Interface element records
________________
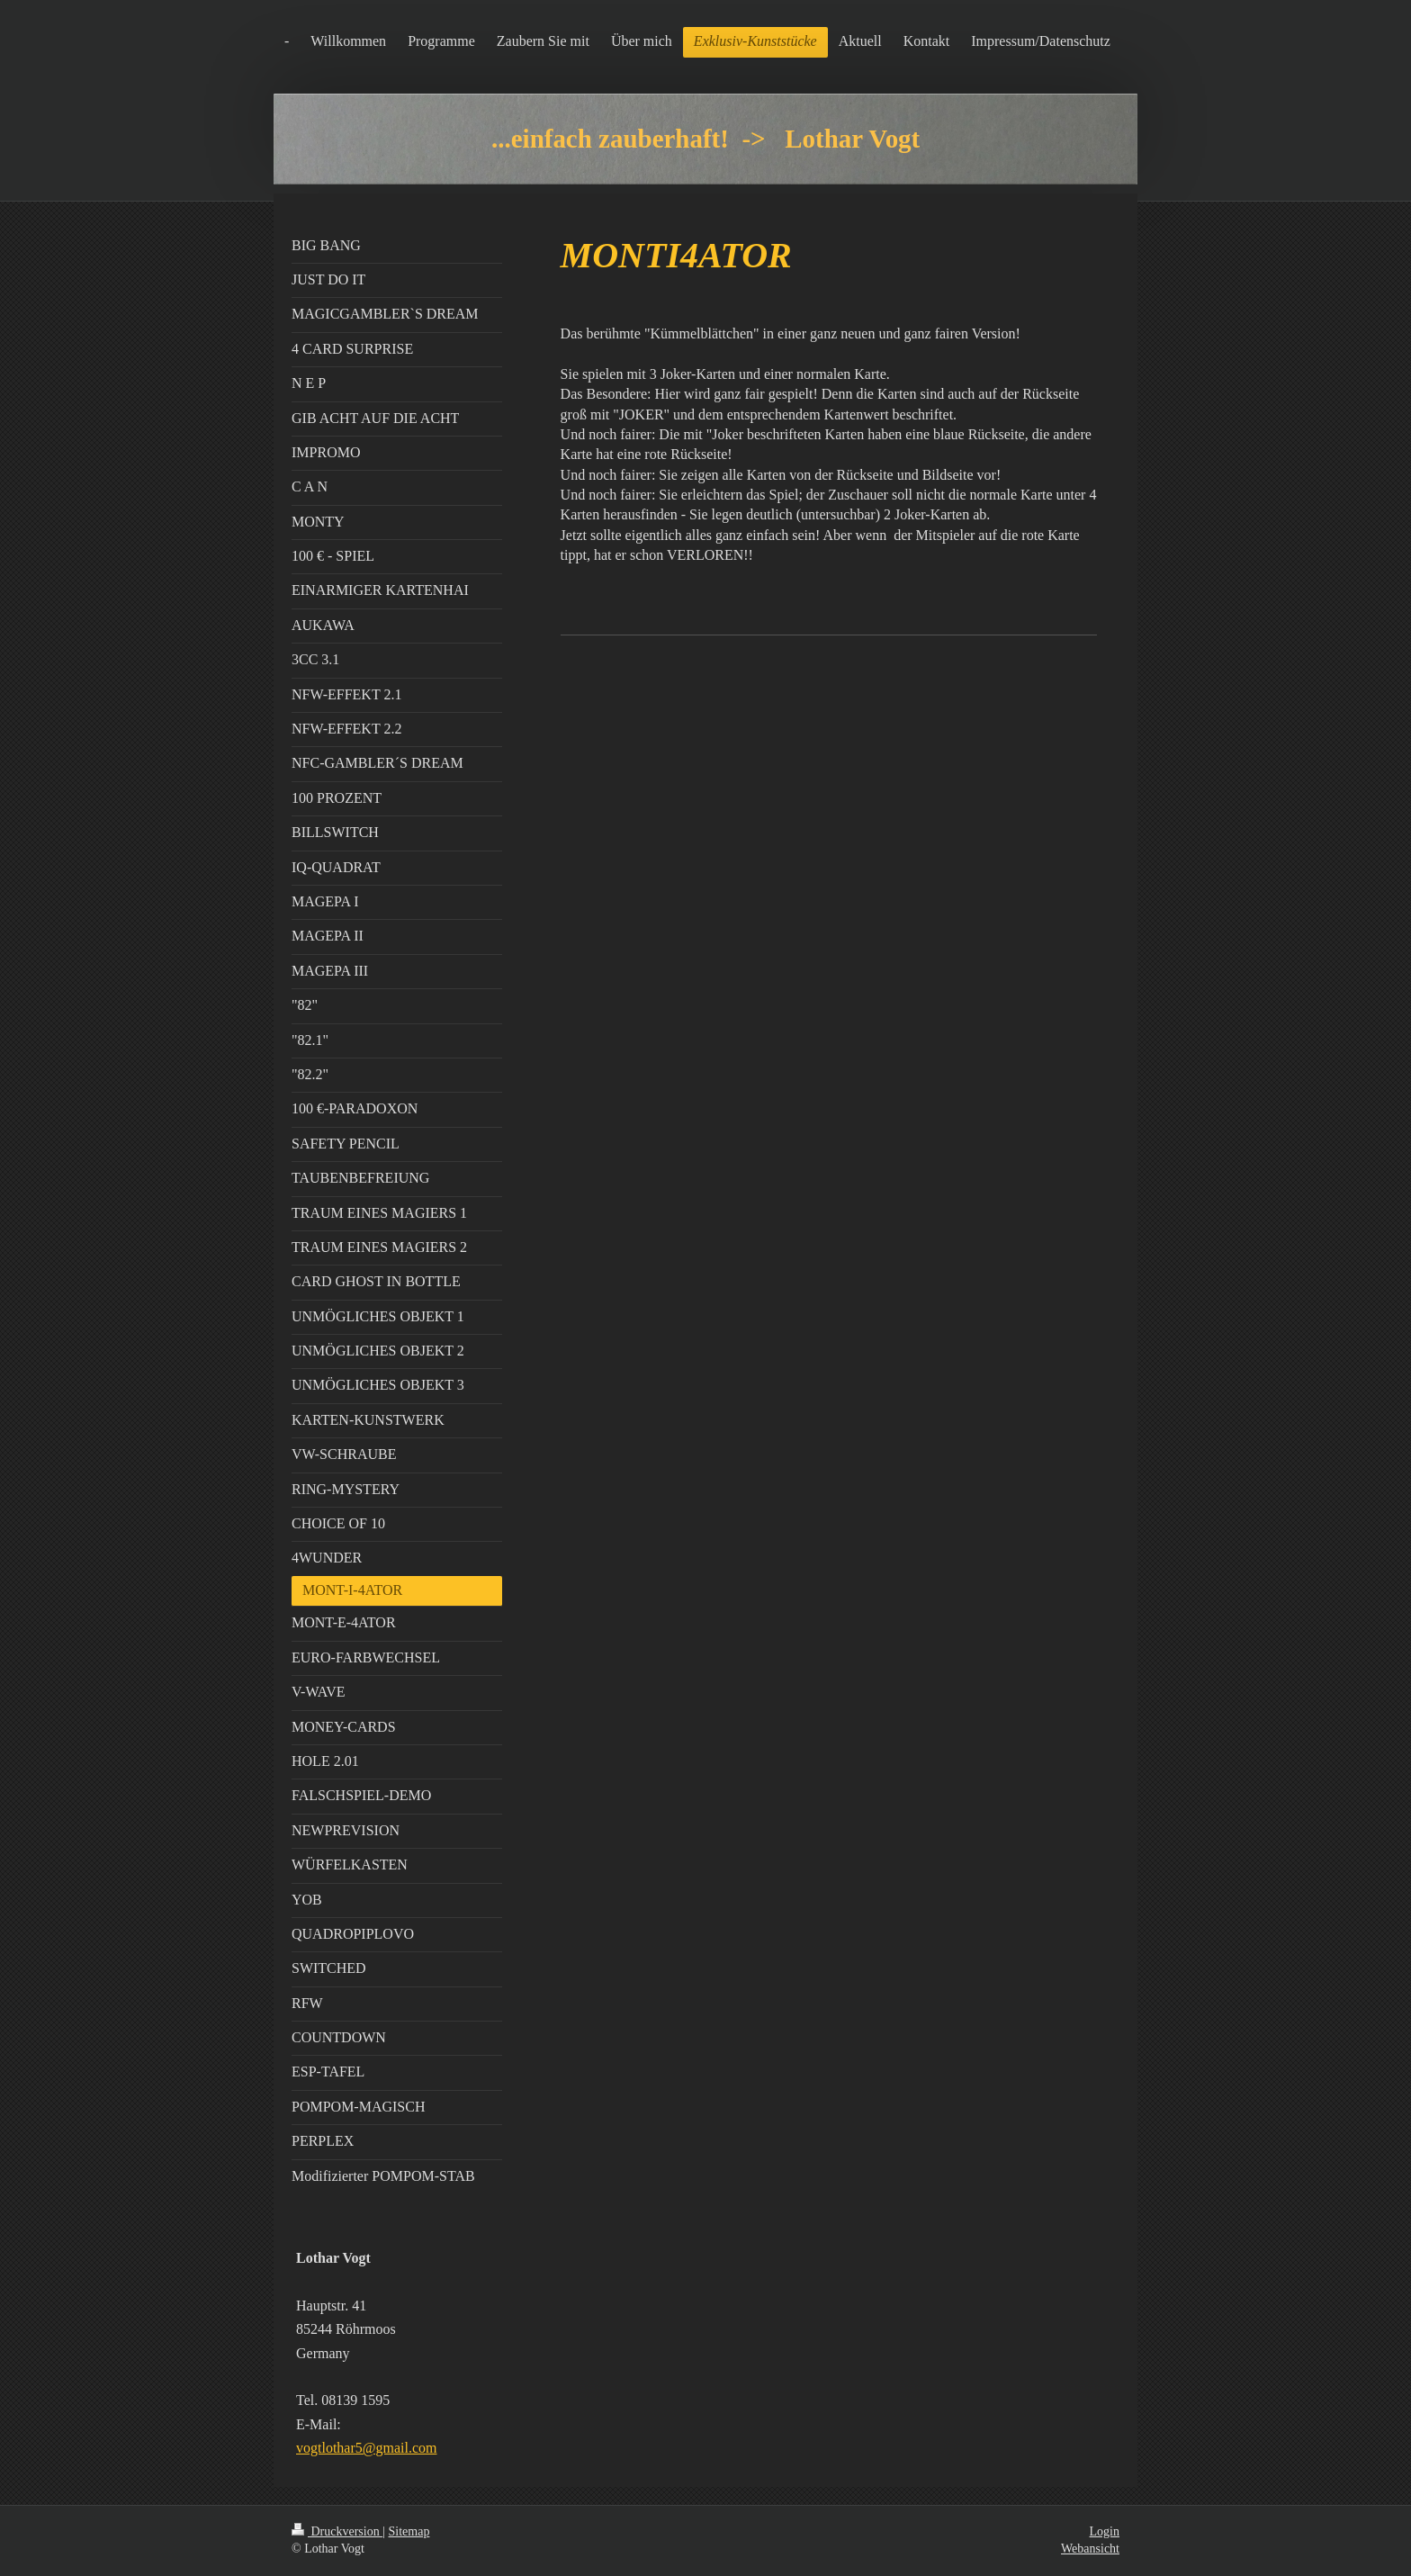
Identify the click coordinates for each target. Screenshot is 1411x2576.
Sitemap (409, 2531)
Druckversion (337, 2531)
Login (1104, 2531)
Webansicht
________________
» **Challenge**
Return each line of the records above that contains the word "click". Only lines with the same uppercase and lowercase letters as that word count.

» **Expected answer**
Identify the click coordinates for each target. Screenshot is 1411x2576.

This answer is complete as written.